Daily Devotional: Romans 14:13-23

Because it is God who accepts or rejects, we don’t judge one another any more when it comes to whether a person eats or drinks or worships on this day or that or any like thing (cf. v. 1-12). Rather than judge, we determine not to put an obstacle or stumbling block in a brother’s way. That obstacle, then, is judgment—regarding a brother or sister with contempt because he either chooses to abstain from something or not (cf. v. 10).

Immediately, we are going to notice that the text says something different than is normally taught by, I believe, well-meaning people. They claim that we don’t become stumbling blocks by withholding ourselves from certain good gifts when we are around brothers or sisters who have a problem with that gift or who have been addicted to that gift instead of Christ in the past. That is not what this text claims. This text claims that we become stumbling blocks to others in the faith when we judge them for enjoying the good gifts God has provided. So, instead of judging, we determine not to be an obstacle—very much in the same spirit of Acts 15. We don’t want to place unnecessary blockades between people and Christ. When we require what God does not, or judge others on bases Christ does not, we cause others to stumble as they are trying to run to Christ.

Paul knows that nothing is unclean. We can be confident that nothing is unclean. Paul also recognizes that those who are weak in the faith (cf. v. 1) consider some things to still be unclean for them. To the weak brother, it is a matter of conscience. In order for either brother not to be a stumbling block, each one resolves not to cast judgment on the other. Judgment is the stumbling block, not partaking or abstaining according to Paul, here.

Look at Paul’s wording, “If because of food your brother is hurt, you are no longer walking according to love. Do not destroy with your food him for whom Chris died.” This verse is not out of context from the next, “Therefore do not let what is for you a good thing be spoken of as evil; for the kingdom of God is not eating and drinking.” While there may be a sense in which temporary abstinence from God’s good gifts is healthy for our brothers and sisters who were once addicted until they no longer idolatrize whatever it is we are eating or drinking, that’s not what this passage encourages. Instead, it instructs us not to let a good thing be spoken of as evil. If a brother or sister is going to treat our enjoyment with contempt, and so fall into the sin of judgmentalism, we can abstain for their sake–so that others in the faith do not live in the sin of judgmentalism on our account and so live as stumbling blocks. Though nothing is unclean, the kingdom of God is not eating and drinking; though eating and drinking are good gifts from above, they are not necessary to our spiritual health or the standing of God’s kingdom. We like to enjoy to the glory of God, but we do not have to. Instead, we hunger for righteousness and thirst for peace and joy in the Holy Spirit. If we serve Christ by considering our brothers and sisters to be more important than ourselves, even our enjoyment of what is good, we are acceptable to God and approved by people.

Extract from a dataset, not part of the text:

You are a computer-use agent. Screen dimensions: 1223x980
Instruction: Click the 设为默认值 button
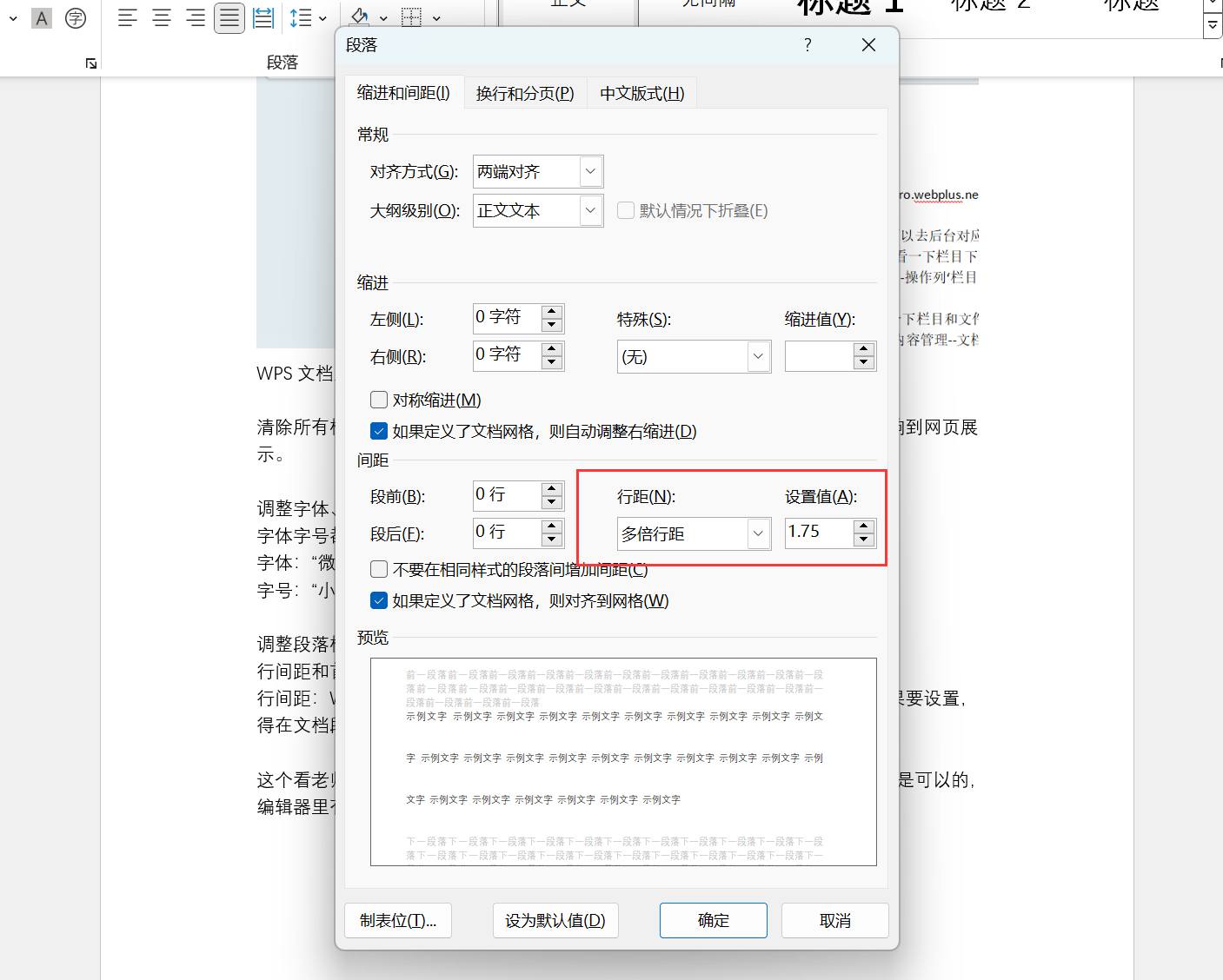(x=555, y=920)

So, instead of treating what God has provided as good as if it were a god, we actively pursue the things which make for peace and building up of one another. We do not tear down God’s work for the sake of eating or drinking. All things are clean, but consumption is evil for the one who causes weak brothers and sisters to fall into the sin of judgmentalism and so be distracted from Christ. It is good not to cause anyone to speak of any good gift as evil (cf. v. 16).

Paul, here, provides a secret to having happiness in Christ. A person is happy, the same term for blessed, if he does not condemn himself in what he approves. If we doubt what we eat or drink, we do not eat from faith. Whatever is not from faith is sin. So, we eat and drink what we are comfortable with in Christ. If we are not comfortable with something, we do not partake for the sake of our own conscience. Sin is not eating or drinking a certain thing. Sin is doing anything apart from the faith we have been given. For some then, consuming certain things is a sin. For others, it is not. This is a matter of conscience, not legalistic requirement. So, walk in wisdom.